Glutamate-dopamine interactions in the ventral striatum: role in locomotor activity and responding with conditioned reinforcement.

Previous evidence suggests that glutamatergic limbic afferents participate in the potentiation of responding with conditioned reinforcement produced by intra-accumbens d-amphetamine. The present experiments were designed to investigate glutamate-dopamine interactions in the ventral striatum in both conditioned reinforcement and locomotor activity. Glutamate receptor agonists and antagonists were infused into the nucleus accumbens both alone and in combination with 3 micrograms d-amphetamine, and the effects of these interactions on responding with conditioned reinforcement and locomotor activity were measured.

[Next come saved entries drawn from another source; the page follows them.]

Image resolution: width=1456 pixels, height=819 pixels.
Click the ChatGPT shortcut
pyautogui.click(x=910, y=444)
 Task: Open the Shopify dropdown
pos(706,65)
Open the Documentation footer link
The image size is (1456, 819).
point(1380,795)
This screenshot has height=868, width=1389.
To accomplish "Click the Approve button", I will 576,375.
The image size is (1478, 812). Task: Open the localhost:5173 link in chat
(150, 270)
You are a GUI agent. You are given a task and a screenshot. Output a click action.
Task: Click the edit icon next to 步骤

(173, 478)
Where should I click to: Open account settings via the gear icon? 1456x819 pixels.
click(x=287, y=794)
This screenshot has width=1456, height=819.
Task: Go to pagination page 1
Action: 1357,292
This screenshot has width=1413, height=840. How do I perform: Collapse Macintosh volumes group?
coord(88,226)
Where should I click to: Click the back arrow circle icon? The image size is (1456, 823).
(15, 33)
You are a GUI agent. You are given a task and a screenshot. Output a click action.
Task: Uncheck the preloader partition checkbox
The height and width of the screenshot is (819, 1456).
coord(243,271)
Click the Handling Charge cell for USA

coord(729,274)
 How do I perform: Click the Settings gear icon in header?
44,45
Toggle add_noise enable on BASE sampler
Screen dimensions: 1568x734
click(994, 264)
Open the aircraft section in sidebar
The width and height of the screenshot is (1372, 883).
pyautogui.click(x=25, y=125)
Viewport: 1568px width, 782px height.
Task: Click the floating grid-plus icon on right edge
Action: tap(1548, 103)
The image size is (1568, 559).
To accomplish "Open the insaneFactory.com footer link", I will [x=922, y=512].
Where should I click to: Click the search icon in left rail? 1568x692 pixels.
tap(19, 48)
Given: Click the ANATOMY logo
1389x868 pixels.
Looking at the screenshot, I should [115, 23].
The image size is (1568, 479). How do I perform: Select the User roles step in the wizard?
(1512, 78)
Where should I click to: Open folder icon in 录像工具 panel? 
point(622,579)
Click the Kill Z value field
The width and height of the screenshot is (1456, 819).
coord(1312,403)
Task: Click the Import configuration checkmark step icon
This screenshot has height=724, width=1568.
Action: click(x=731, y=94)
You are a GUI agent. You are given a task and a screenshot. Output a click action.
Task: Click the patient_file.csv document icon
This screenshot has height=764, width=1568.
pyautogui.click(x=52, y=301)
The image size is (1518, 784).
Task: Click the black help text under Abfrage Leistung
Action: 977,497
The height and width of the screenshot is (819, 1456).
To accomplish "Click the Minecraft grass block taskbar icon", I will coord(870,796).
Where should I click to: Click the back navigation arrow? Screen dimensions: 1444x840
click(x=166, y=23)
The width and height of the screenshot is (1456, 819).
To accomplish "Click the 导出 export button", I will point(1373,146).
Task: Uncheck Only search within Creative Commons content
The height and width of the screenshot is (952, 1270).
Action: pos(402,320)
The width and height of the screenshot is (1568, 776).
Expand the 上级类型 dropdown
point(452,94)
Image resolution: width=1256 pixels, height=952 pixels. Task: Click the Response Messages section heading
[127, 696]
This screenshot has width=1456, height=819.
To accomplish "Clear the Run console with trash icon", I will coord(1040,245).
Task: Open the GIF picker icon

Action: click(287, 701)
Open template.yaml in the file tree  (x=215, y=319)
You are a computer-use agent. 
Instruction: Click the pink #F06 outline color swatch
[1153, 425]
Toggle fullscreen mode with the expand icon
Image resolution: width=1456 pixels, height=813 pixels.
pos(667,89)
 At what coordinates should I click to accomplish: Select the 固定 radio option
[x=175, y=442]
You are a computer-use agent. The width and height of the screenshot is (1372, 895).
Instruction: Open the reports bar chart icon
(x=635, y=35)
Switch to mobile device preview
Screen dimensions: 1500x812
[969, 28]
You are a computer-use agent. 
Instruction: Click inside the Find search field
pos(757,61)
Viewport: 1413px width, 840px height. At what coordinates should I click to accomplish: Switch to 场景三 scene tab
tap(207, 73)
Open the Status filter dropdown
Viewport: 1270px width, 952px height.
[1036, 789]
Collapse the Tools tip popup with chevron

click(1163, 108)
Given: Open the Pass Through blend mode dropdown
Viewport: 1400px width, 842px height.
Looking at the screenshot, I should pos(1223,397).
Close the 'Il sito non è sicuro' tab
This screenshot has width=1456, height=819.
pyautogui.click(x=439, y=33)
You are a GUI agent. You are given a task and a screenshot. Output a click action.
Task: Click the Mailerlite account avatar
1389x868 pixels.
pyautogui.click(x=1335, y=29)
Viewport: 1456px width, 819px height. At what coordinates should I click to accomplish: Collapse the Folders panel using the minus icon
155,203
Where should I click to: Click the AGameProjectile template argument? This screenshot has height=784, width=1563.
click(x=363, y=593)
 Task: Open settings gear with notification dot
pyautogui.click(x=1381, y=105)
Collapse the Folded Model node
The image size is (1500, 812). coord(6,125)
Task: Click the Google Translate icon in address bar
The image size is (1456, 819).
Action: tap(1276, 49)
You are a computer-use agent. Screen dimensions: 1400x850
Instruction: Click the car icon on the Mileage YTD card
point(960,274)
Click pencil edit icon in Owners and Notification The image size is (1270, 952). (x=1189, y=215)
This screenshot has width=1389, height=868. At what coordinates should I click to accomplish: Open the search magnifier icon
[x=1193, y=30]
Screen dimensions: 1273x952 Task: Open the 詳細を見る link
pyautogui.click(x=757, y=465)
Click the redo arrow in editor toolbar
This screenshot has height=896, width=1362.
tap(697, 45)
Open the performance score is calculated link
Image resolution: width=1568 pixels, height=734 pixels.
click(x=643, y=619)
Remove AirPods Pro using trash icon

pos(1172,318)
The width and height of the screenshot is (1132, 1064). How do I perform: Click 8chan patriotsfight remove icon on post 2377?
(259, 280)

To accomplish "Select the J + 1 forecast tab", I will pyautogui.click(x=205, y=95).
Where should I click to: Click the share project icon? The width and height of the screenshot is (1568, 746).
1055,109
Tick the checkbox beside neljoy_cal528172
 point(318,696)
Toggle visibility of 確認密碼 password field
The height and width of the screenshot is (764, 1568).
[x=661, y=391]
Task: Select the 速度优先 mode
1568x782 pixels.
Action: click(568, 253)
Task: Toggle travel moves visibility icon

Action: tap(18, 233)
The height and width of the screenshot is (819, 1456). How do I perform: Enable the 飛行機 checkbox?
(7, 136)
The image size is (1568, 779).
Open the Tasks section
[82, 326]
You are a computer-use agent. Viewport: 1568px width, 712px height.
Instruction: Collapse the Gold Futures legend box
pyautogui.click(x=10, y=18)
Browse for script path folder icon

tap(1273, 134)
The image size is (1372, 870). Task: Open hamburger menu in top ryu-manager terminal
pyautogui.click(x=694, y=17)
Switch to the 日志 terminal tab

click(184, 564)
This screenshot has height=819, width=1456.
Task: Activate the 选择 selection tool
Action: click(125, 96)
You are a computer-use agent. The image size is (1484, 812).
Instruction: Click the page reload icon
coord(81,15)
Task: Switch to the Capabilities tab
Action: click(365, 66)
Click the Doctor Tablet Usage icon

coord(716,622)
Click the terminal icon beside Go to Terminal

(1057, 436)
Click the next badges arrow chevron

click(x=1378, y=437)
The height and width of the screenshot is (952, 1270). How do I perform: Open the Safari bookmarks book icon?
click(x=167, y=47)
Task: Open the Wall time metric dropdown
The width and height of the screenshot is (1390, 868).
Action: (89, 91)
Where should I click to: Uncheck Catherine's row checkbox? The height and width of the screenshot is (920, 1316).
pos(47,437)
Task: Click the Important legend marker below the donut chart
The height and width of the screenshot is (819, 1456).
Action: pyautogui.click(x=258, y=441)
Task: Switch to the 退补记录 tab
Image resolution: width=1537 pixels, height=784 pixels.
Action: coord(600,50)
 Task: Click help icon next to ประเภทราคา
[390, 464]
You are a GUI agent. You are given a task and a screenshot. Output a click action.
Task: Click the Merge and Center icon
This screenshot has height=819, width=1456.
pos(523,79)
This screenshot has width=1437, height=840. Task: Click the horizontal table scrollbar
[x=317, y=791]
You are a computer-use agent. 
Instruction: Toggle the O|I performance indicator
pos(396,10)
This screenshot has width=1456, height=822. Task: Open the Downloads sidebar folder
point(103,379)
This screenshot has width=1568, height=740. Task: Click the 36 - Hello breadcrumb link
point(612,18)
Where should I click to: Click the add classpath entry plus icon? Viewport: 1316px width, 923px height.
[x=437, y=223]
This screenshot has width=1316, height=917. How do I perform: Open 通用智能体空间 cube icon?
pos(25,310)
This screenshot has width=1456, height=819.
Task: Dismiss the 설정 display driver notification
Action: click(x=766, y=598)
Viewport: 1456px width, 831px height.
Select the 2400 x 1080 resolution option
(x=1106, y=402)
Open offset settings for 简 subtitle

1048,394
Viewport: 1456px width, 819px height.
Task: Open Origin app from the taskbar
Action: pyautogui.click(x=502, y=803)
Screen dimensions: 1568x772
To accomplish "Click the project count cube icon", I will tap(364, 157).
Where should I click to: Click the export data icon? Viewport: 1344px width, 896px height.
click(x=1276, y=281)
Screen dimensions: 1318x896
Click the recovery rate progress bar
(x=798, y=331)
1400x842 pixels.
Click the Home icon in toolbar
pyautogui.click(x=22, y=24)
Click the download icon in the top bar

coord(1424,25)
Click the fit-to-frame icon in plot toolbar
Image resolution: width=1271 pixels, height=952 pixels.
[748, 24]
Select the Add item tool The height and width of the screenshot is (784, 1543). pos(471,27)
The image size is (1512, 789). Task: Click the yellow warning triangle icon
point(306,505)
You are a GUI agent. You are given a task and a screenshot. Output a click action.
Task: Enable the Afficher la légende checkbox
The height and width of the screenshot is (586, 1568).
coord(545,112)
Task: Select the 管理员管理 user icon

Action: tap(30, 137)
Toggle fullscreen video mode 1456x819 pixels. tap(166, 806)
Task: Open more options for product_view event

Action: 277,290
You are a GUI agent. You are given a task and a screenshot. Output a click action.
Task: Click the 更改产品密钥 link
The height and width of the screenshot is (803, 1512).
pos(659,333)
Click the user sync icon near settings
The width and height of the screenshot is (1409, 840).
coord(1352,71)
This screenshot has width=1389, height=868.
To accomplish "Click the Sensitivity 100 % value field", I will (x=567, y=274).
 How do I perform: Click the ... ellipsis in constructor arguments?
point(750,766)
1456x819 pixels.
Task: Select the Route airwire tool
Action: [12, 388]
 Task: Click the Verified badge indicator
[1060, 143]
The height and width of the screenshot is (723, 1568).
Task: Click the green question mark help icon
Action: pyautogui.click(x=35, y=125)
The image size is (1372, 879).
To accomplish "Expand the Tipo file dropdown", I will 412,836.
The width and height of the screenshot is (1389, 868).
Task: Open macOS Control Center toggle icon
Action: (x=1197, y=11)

The glutamate receptor agonists NMDA, AMPA and quisqualate (agonists at the NMDA, AMPA and metabotropic glutamate receptor subtypes, respectively) and the antagonists AP5 and CNQX, (antagonists at the NMDA and AMPA receptor subtypes, respectively) were used in these investigations. These compounds were used in a dose range of 0.3 to 3 nmol, except CNQX, which was used in 0.2 to 2 nmol doses. While all agonists and antagonists increased locomotor activity when administered alone, the antagonists attenuated the locomotor response to d-amphetamine. In contrast, the agonists AMPA and quisqualate enhanced d-amphetamine-induced locomotor activity, although NMDA interfered with the effects of d-amphetamine. In the conditioned reinforcement paradigm, both the agonists and the antagonists abolished amphetamine's potentiation of responding with conditioned reinforcement, suggesting that the glutamatergic transmission of information about the conditioned reinforcer could be blocked by glutamate receptor antagonists and disrupted by administration of the agonists. The dissociation between the effects of these excitatory amino acids on amphetamine-induced locomotor activity versus their effects on amphetamine's potentiation of responding with conditioned reinforcement provides insight into the nature of the reward enhancement by accumbens dopamine versus its locomotor stimulant effects.